沐王郡主始終憑借一己之力在支撐著,隻是據葉慕靈的見聞,卻是始終沒有發現那個男子在努力,或者說,這並不是一個有擔當的男子,而每當葉慕靈偶爾提起,那個癡情女子的說法卻是他需要專心備考。


    愛情真是迷惑人心的一種東西,有些時候,你明明知道真相,卻還是要自欺欺人的騙著自己,盡管知道總會有一天,真相那麽鮮血淋漓的呈現在眼前,可是當你愛著的時候要麽繼續騙著,要麽醒了卻痛著。


    又是一年的冬日,距離顧南成走已經一年了,這一年發生了很多事,懷王家的表姐唐廣修嫁給了戶部尚書之子,算是低嫁,可是懷王府已經算是做到了頭,而舅舅想來是不想讓表姐嫁給皇家,卷入皇權的爭鬥的。

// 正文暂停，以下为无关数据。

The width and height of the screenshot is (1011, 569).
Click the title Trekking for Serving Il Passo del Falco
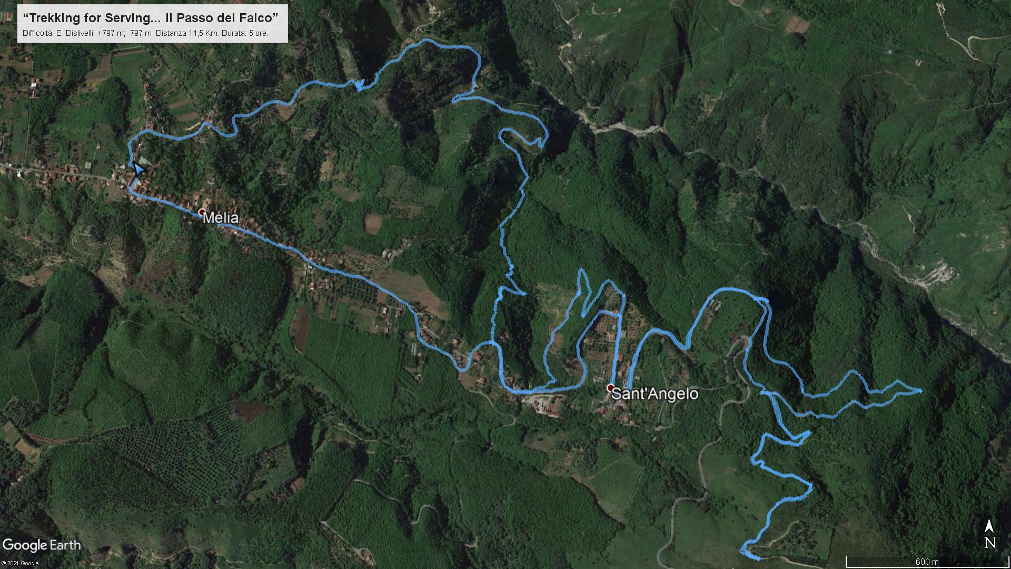(151, 18)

    表哥唐廣寒一如既往的是個人人誇讚的風流公子,處處留情,卻是始終不肯點頭將哪一個娶回家去的,也不知到底是傷了多少女子的心。秦王郡主依舊纏著他,他也是不冷不淡的回應著。


    鎮遠侯對政事也開始越來越不上心,隻是每每有同僚問起他是否有隱退的意思,他卻都會生氣的否決,葉慕靈想,父親是不再想做這個讓他得到了太多,也失去了太多的侯爺,隻是他卻也是懂得,若是他卸了任,嶽王怕是會對自己的婚事生出變數,而父親又擔心弟弟會為嶽王所控,所以便一直還在僵持著。


    新年依舊繁華,大大小小的宴會應接不暇,葉慕靈像是一個置身事外的人一樣,能夠回避的便回避,無法回避的便盡量的保持著低調,冷眼旁觀著一切的熱鬧,可是,偏生是有人不如她的意的,什麽事情也非要扯上她一把。


    這日,天氣正晴,白雪初融,帶著絲冷意,卻是個大好的天氣,嶽王妃則是在這日過壽,作為準兒媳的葉慕靈,自然是推脫不了的,必然是要去上一番的,不僅如此,還是要準備上一件厚禮,不可被人比了下去才是。


    馬車在未化開的道路上壓出了兩條深深的車輪印記,吱呀吱呀的停在了嶽王府的大門前,葉慕靈身披一件純白色的白色貂皮做的鬥篷,裏麵是一身淡淡的粉色,繡著點點紅梅,低調卻是不失禮數,一頭百合髻上帶著幾顆黑珍珠鑲嵌的瓔珞和朱釵,大氣雍容,泛著華光。


    葉慕靈在銀珠的攙扶下下了馬車,抬頭看了看鬥大的嶽王府三個字,紅色的匾額金燦燦的大字,配合著門口的兩座石獅,氣派異常。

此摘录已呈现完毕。